◆ **Exercise instructions**:
Copy exactly the line containing "Screen dimensions: 1272x952" and all the lines that follow it to the end of the records, minus the pictures.

◆ **Provided records**:
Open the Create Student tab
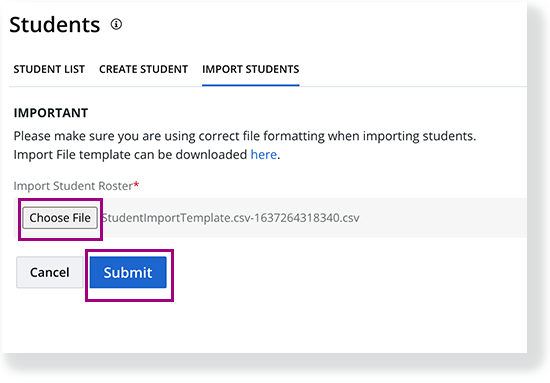Screen dimensions: 550x383 [x=143, y=69]
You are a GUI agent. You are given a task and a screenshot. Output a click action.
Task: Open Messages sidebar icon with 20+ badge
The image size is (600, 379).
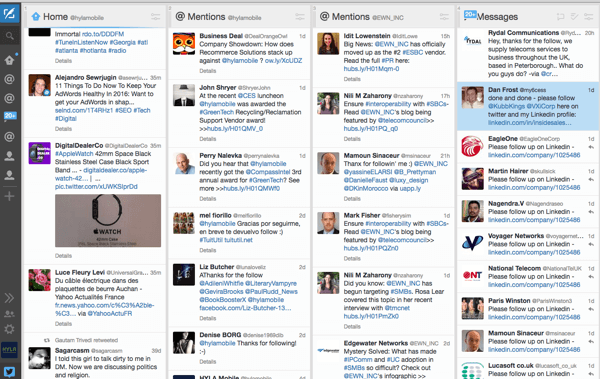10,116
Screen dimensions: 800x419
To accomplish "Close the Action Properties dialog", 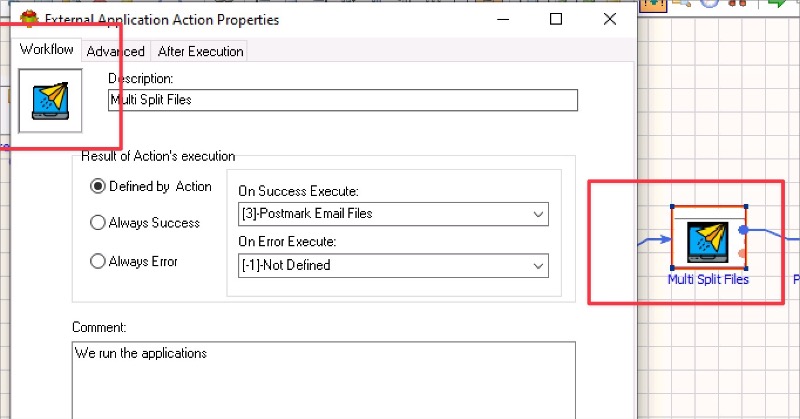I will coord(610,19).
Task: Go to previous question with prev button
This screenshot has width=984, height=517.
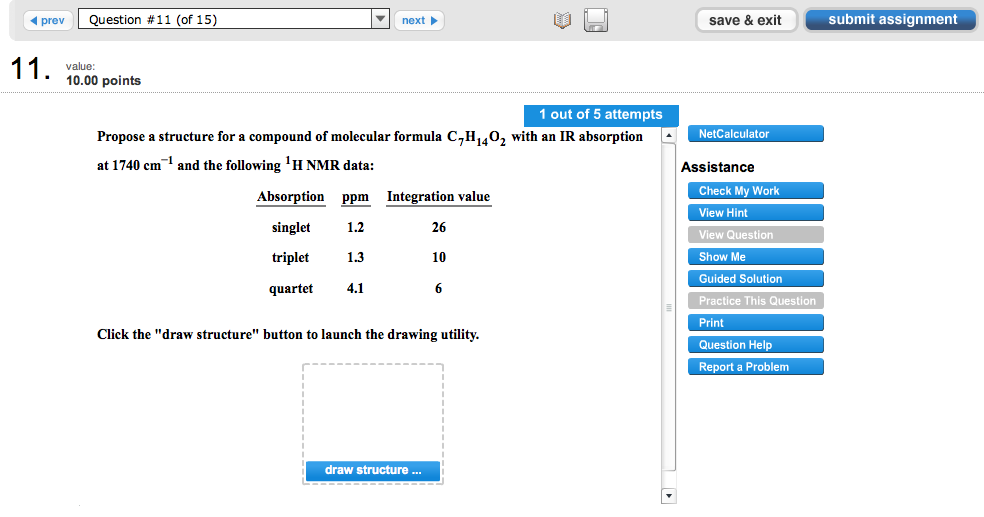Action: (48, 20)
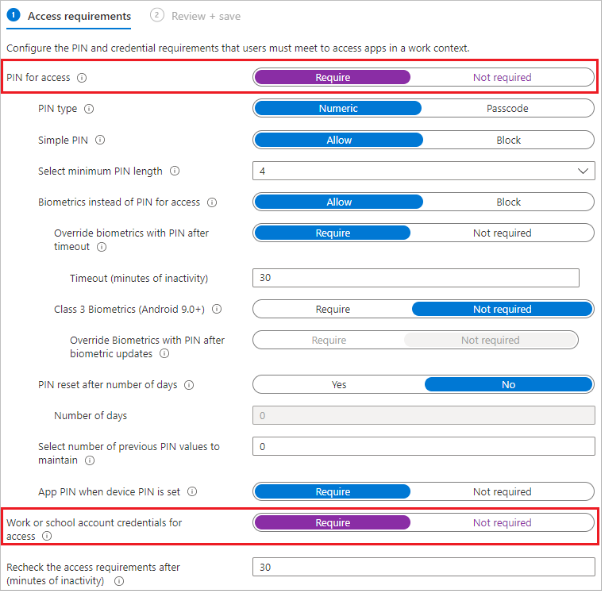Block Simple PIN
Screen dimensions: 602x591
tap(508, 140)
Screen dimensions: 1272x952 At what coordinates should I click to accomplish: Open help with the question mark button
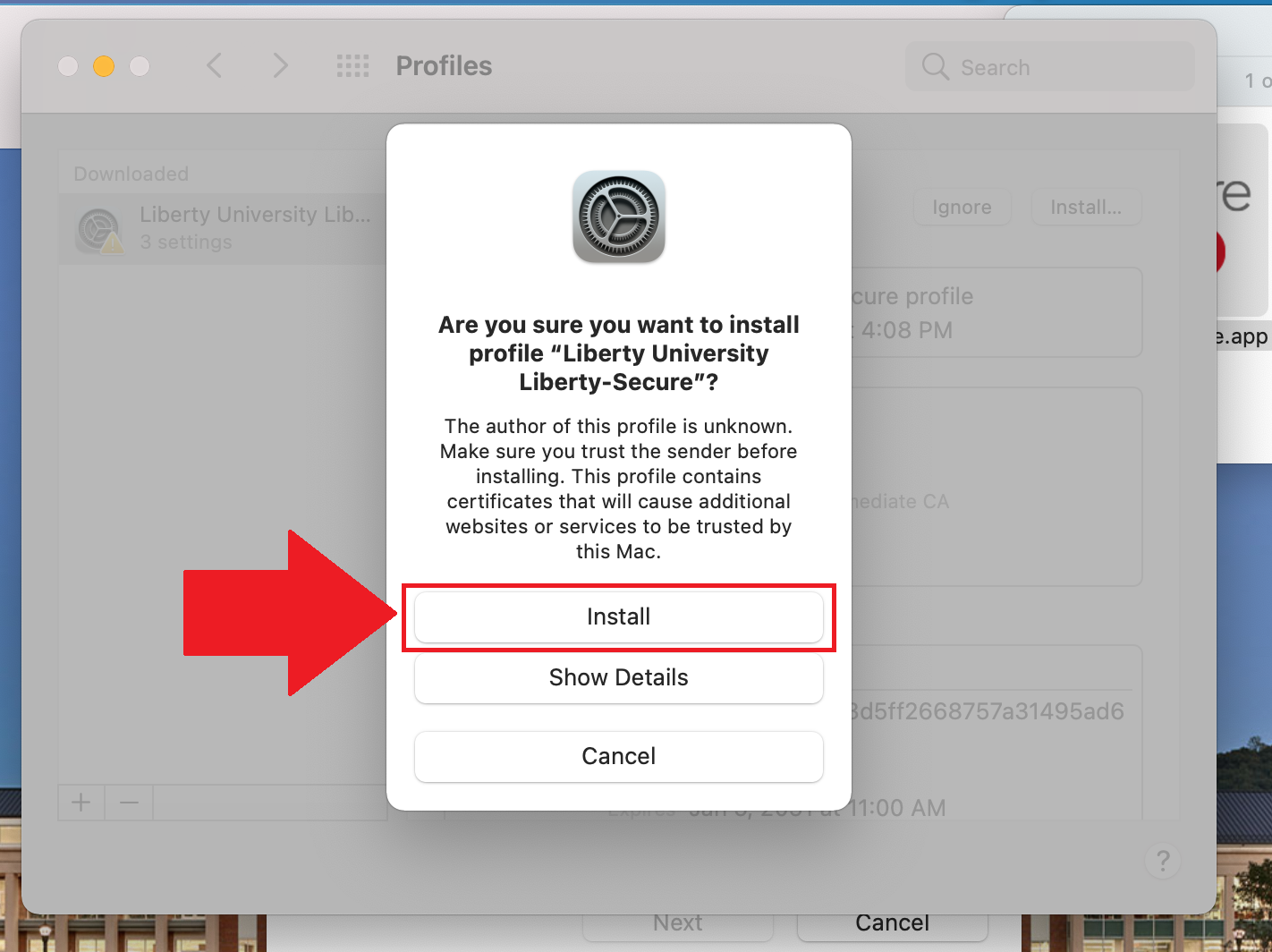click(1162, 861)
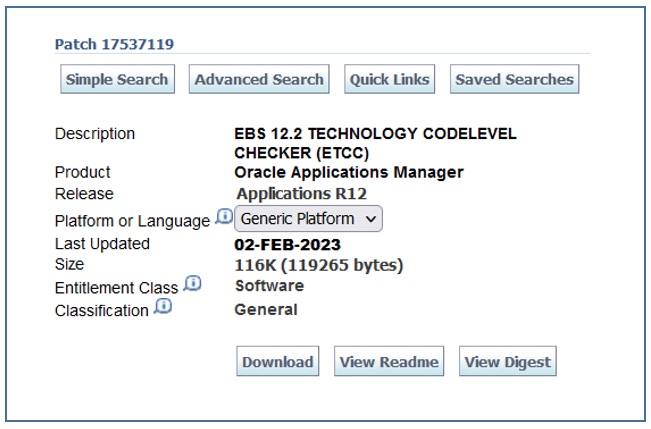Image resolution: width=651 pixels, height=429 pixels.
Task: Click the Entitlement Class info icon
Action: (x=193, y=284)
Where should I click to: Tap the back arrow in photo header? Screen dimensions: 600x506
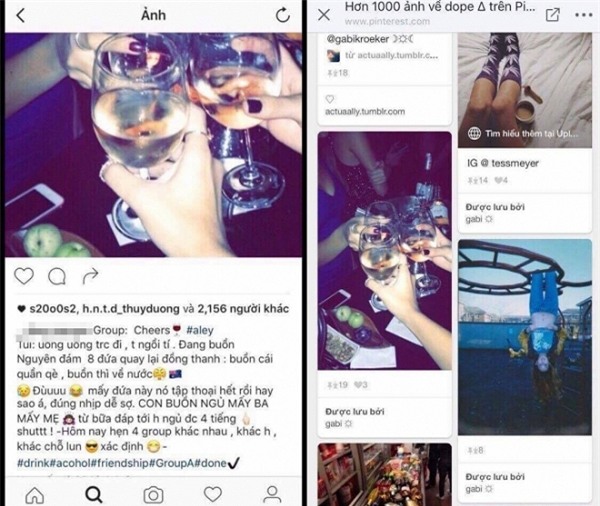(21, 16)
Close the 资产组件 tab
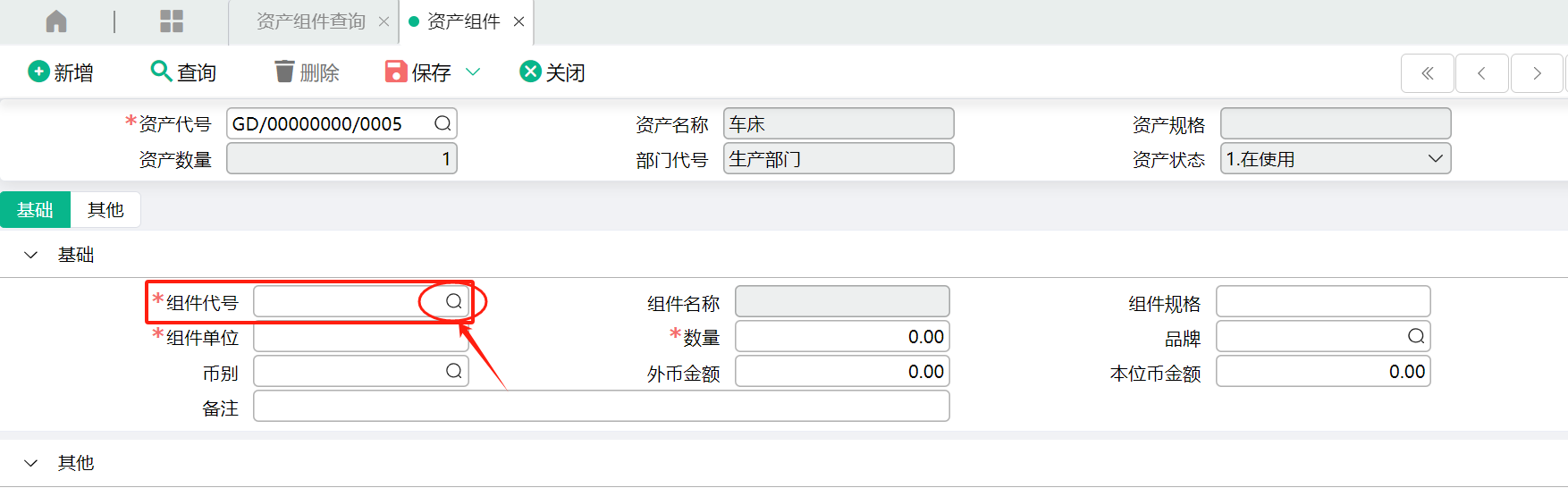The image size is (1568, 488). point(518,21)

◆ **Exercise result**:
Screen dimensions: 1272x952 At what coordinates should I click to accomplish: Open help with the question mark button
click(1162, 861)
Image resolution: width=651 pixels, height=429 pixels.
Task: Click the Entitlement Class info icon
Action: (x=193, y=284)
Where should I click to: Tap the back arrow in photo header? Screen dimensions: 600x506
(21, 16)
Close the 资产组件 tab
The image size is (1568, 488). point(518,21)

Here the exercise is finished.